Mitochondria and Endoplasmic Reticulum Contact Site as a Regulator of Proteostatic Stress Responses in Neurodegenerative Diseases

Abstract

Recent evidence indicates that the mitochondria-endoplasmic reticulum (ER) contact site is a novel microdomain essential for cellular homeostasis. Various proteins are accumulated at the mitochondria-associated membrane (MAM), an ER subcomponent closely associated with the mitochondria, contributing to Ca²⁺ transfer to the mitochondria, lipid synthesis, mitochondrial fission/fusion, and autophagy. These functions are disrupted in the diseases, particularly in neurodegenerative diseases such as amyotrophic lateral sclerosis (ALS) and Alzheimer's disease. In this review, we summarize the disruption of protein homeostasis in various neurodegenerative diseases, present recent works on the mechanisms of MAM aberration, including ours mainly focused on ALS, and then discuss challenges and prospects for future MAM-targeted therapies in neurodegenerative diseases.
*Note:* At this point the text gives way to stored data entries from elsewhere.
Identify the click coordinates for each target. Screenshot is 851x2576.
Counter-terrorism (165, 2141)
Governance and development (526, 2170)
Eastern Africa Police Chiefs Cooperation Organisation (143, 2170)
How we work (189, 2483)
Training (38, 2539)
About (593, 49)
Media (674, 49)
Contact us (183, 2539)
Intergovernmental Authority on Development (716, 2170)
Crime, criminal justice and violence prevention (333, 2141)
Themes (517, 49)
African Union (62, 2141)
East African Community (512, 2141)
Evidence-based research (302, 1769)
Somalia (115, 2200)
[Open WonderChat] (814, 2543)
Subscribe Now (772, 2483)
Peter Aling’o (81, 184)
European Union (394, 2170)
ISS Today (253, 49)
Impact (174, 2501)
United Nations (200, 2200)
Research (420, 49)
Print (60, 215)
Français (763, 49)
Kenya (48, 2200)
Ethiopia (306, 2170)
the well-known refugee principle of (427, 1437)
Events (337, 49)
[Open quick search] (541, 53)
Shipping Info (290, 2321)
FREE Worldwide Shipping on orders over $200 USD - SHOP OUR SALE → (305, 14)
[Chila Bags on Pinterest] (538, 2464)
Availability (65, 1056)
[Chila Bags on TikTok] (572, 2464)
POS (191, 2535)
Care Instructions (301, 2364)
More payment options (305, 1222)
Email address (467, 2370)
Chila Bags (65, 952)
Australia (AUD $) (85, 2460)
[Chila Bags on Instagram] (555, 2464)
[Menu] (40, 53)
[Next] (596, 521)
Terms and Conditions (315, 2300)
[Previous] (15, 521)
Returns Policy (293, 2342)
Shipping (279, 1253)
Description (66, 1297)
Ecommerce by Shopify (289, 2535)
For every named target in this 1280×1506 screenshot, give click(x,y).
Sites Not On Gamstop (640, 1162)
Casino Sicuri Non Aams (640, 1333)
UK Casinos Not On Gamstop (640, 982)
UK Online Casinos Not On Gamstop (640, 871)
Keywords: mitochondria‐associated membranes; neurodegenerative diseases; protein homeostasis.

FIGURE 1

Proteostatic regulation at the MAM. Various proteins contributing cellular proteostasis, such as autophagy, ER‐associated protein degradation (ERAD), and ER stress response, are accumulated at the MAM. BiP, binding immunoglobulin protein/glucose regulated protein‐78; Der1, Derlin‐1; eIF2α, elongation initiation factor‐2α; ER, endoplasmic reticulum; MAM, mitochondria‐associated membrane; MFN2, mitofusin‐2; PERK, protein kinase R‐like endoplasmic reticulum kinase; RING, RING finger domain; STX17, syntaxin‐17; Ub, ubiquitin.

FIGURE 2

Schematic diagrams of the disease‐specific mitochondria‐associated membrane (MAM) alteration in amyotrophic lateral sclerosis (ALS) and Alzheimer's disease (AD). In ALS, the MAM is generally disrupted. Loss‐of‐function of the MAM‐specific ALS‐related protein, σ1R, and/or accumulation of misfolded mutant Cu/Zn superoxide dismutase (SOD1) compromises the interaction between inositol triphosphate receptor (IP₃R) and voltage‐dependent anion channel 1 (VDAC1), resulting in decreased mitochondrial Ca²⁺ transfer and cytoplasmic Ca²⁺ leakage. Deregulated TAR DNA‐binding protein 43 (TDP‐43), a ubiquitously accumulated protein in ALS, causes activation of glycogen synthetase kinase 3β (GSK‐3β) to disrupt the interaction between vesicle‐associated membrane protein‐associated protein B (VAPB) and protein tyrosine phosphatase interacting protein 51 (PTPIP51) directly tethering the mitochondria and ER. On the other hand, in AD, accumulation of APP‐C99, a precursor of amyloid‐β (Aβ) processed by beta‐site amyloid precursor protein cleaving enzyme 1 (BACE1), enhances cholesterol and/or sphingolipids into the MAM. Increased cholesterol/sphingolipids contribute stabilization of the lipid microdomains including the MAM, resulting in excess MAM formation. The excess MAM further recruits BACE1 into the MAM to induce Aβ processing, which leads the formation of Aβ plaques.

FIGURE 3

The MAM is essential for TANK‐binding kinase 1 (TBK1)‐mediated stress response. Schematic illustration of TBK1‐mediated stress response dependent on the MAM. Our recent study [32] revealed that TBK1 is recruited into the MAM dependent on the stress‐dependent ubiquitination induced by autocrine motility factor receptor (AMFR/gp78). AMFR was anchored at the MAM via interaction with sigma 1 receptor (σ1R), an MAM‐specific chaperone protein. The recruited TBK1 was activated by its dimerization, leading to autophagic degradation of the translational components. This process promoted stress granule formation, contributing to improved stress tolerance in vitro and in vivo. CUE, coupling of ubiquitin to ER degradation domain; G3BP, GAP SH3‐binding protein 1; MAM, mitochondria‐associated membrane; RING, RING finger domain; Ub, ubiquitin; UBD, ubiquitin‐binding domain.